* _EXCERPT_:
■ ■ ■ ■

Slurm Best Practices#

Slurm is the nerve center of many High-Performance Computing (HPC) clusters. Understanding it well is not optional; it’s a requirement for effective computational research or tasks. This guide outlines how to navigate Slurm as a user.

Job Submission#

Interactive and Batch Jobs#

Batch Jobs: Use sbatch for long-running jobs. Create an sbatch script specifying resources and runtime parameters.
Interactive Jobs: For testing or debugging, use srun or salloc.

Sbatch Scripts#

#!/bin/bash
#SBATCH --job-name=example_job
#SBATCH --nodes=1
#SBATCH --cpus-per-task=4
#SBATCH --mem=8G
#SBATCH --time=2-00:00:00

# commands to execute

The above script is a template. Modify the directives according to your needs.

Optimizing Resource Usage#

Specify Exact Requirements#

Use --cpus-per-task to specify the exact number of CPU cores your job requires.
Allocate only the memory you need using --mem. Make sure to check the amount of resources you are allowed to use for a given partition.

■ ■ ■ ■

* _REQUIREMENT A_:
Rewrite the paragraph of the Slurm best-practices guide that begins "Slurm is the nerve center" in a shorter form, keeping its main points.
* _REQUIREMENT B_:
Carry on the Slurm best-practices guide from its last sentence.
The records have no part in this work.

* _THE DATA_:

■ ■ ■ ■

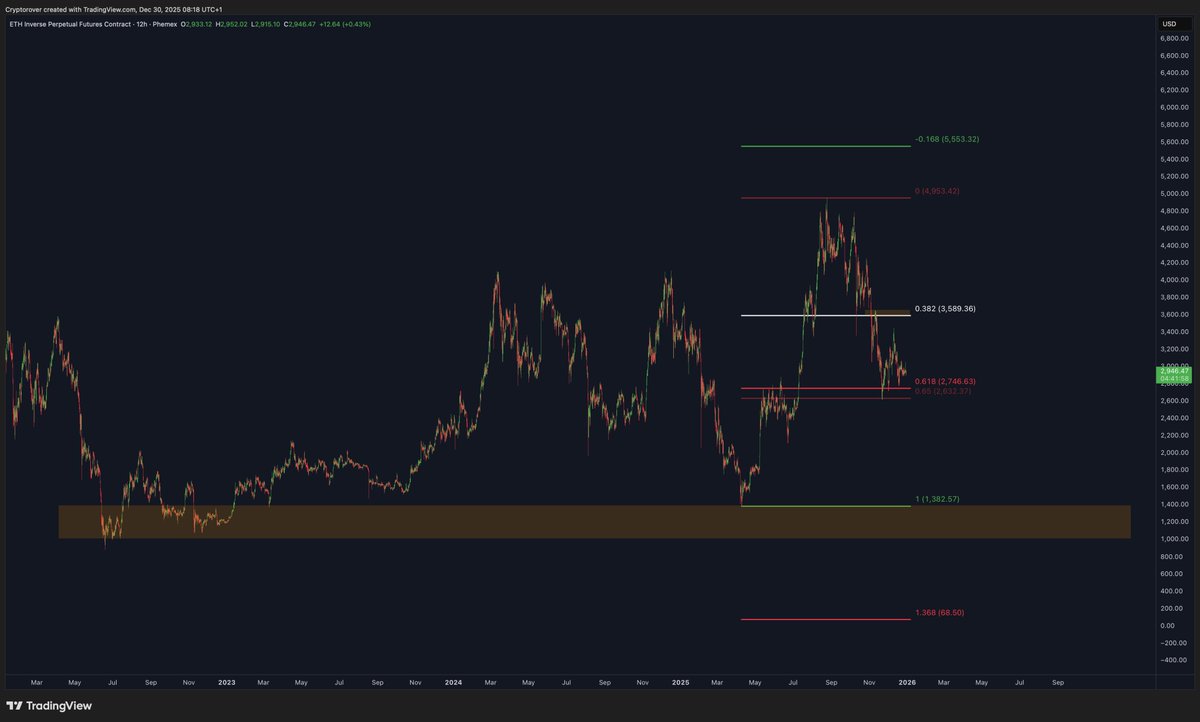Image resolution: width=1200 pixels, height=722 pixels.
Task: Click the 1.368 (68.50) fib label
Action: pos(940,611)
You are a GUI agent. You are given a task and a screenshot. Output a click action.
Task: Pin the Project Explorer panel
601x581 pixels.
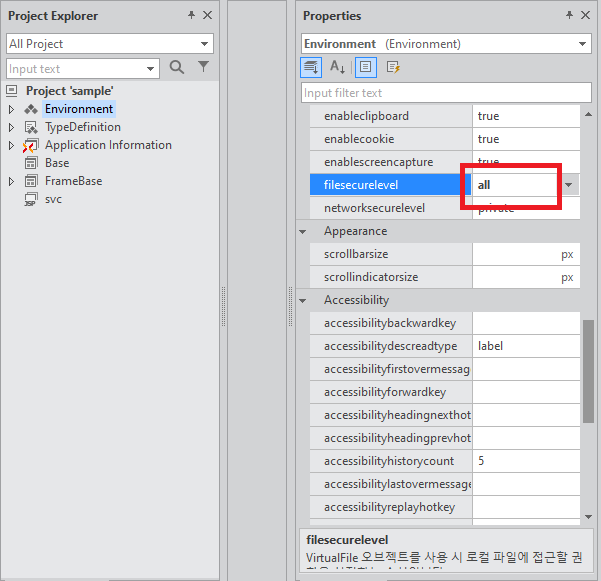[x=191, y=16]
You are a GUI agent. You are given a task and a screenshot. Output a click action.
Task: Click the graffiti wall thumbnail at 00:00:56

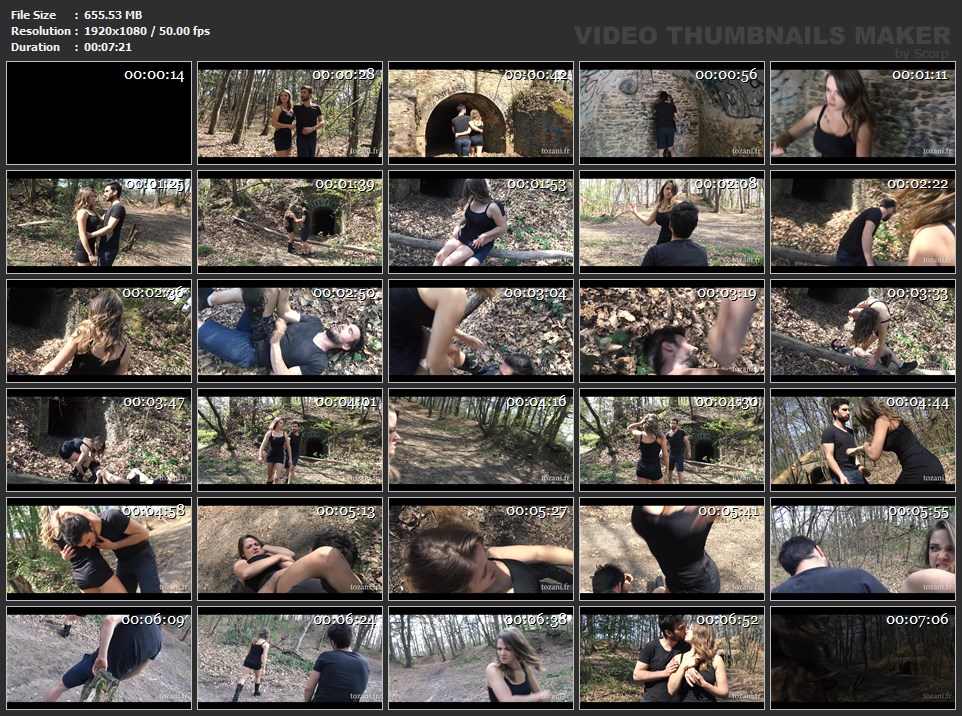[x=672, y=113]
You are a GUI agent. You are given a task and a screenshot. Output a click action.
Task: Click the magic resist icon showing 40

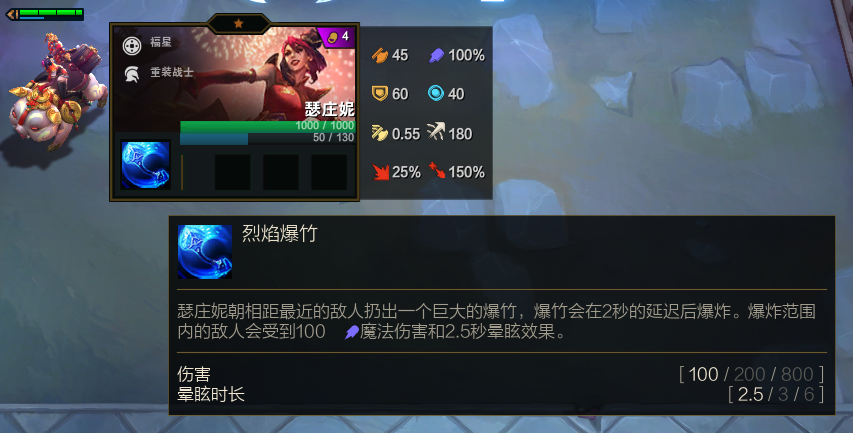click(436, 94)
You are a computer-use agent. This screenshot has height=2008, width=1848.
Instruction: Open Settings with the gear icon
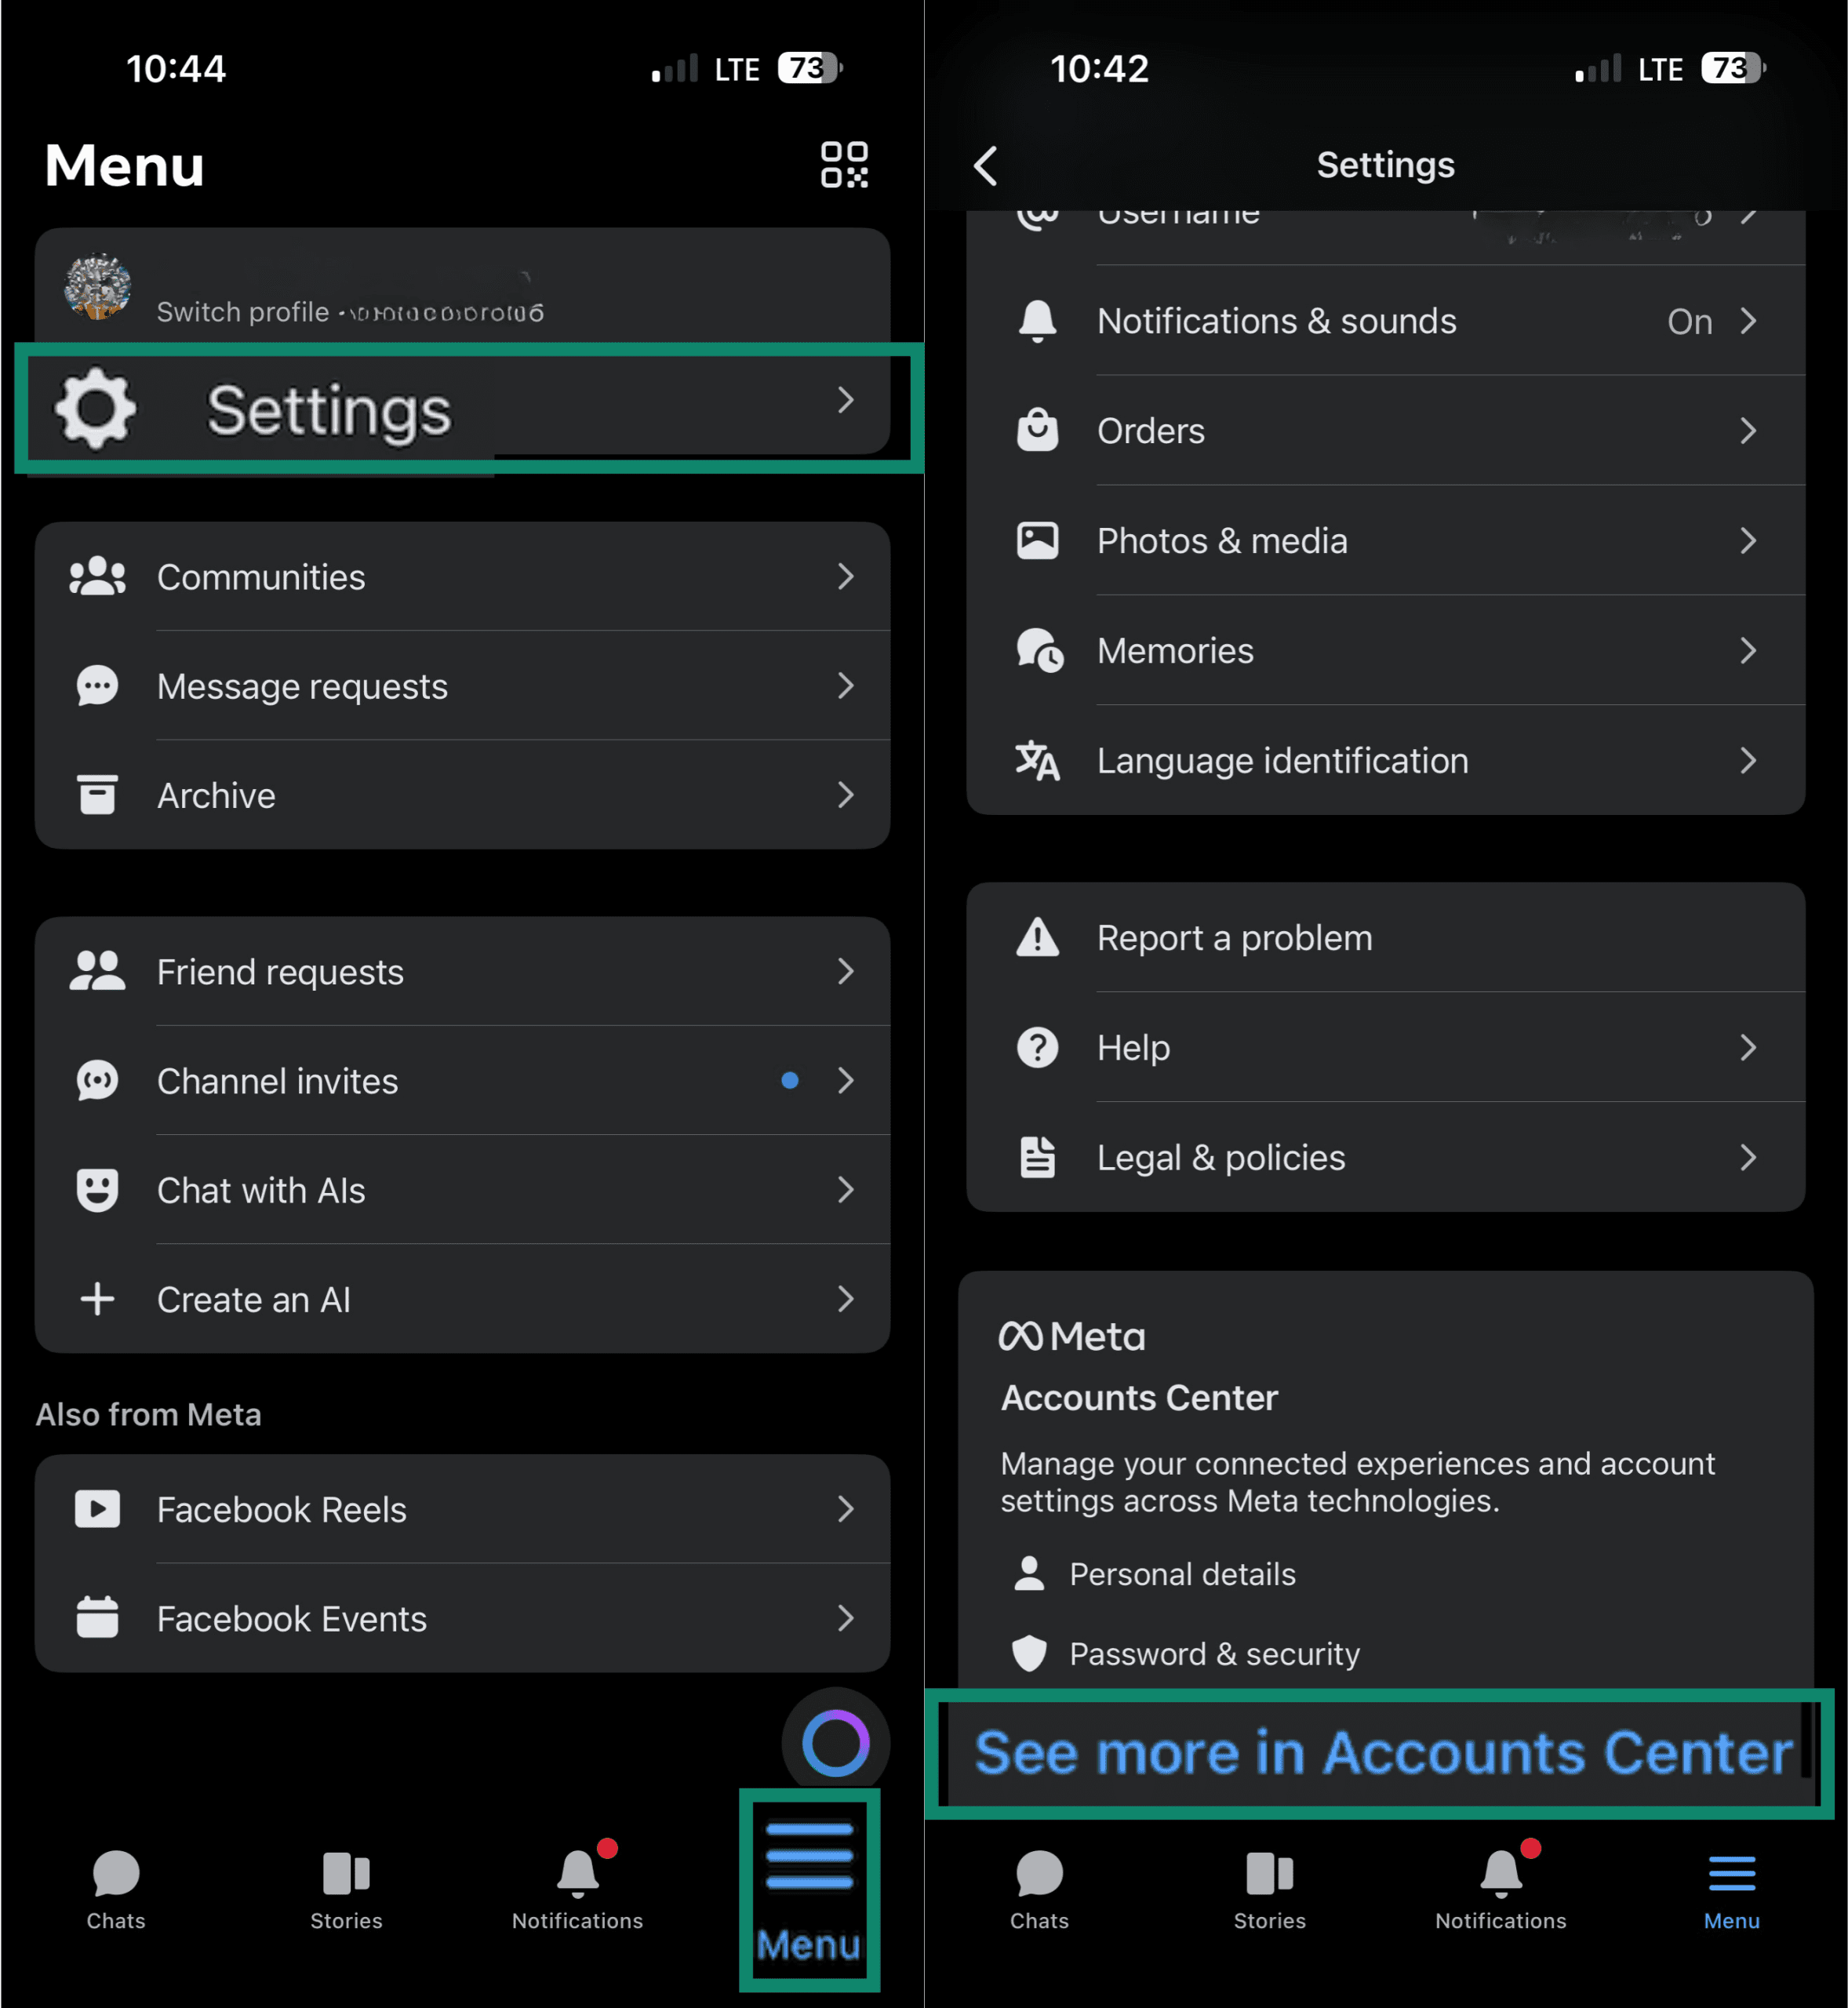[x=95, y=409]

■ ■ ■ ■

* _RESULT A_:
Slurm runs many High-Performance Computing (HPC) clusters, and a solid grasp of it is required for effective computational research or tasks. This guide explains how to use Slurm as a user.

* _RESULT B_:
Monitoring Jobs#

Job Status#

squeue: Shows the status of your submitted jobs.
sacct: Provides account information after job completion, good for diagnosing problems.

Real-Time Monitoring#

sstat: This is your real-time dashboard for jobs, showing you CPU, memory, and IO metrics.

Troubleshooting#

Job Priority#

sprio: Use this to understand the priority of your pending jobs and why they might be queued.

Logs#

Each Slurm job generates logs. Know how to access and interpret them.

Data Management#

Input and Output#

Use --input and --output directives in your sbatch script to handle data.

Staging#

Utilize tools like rsync to move data to and from the cluster efficiently. Be mindful of disk quotas.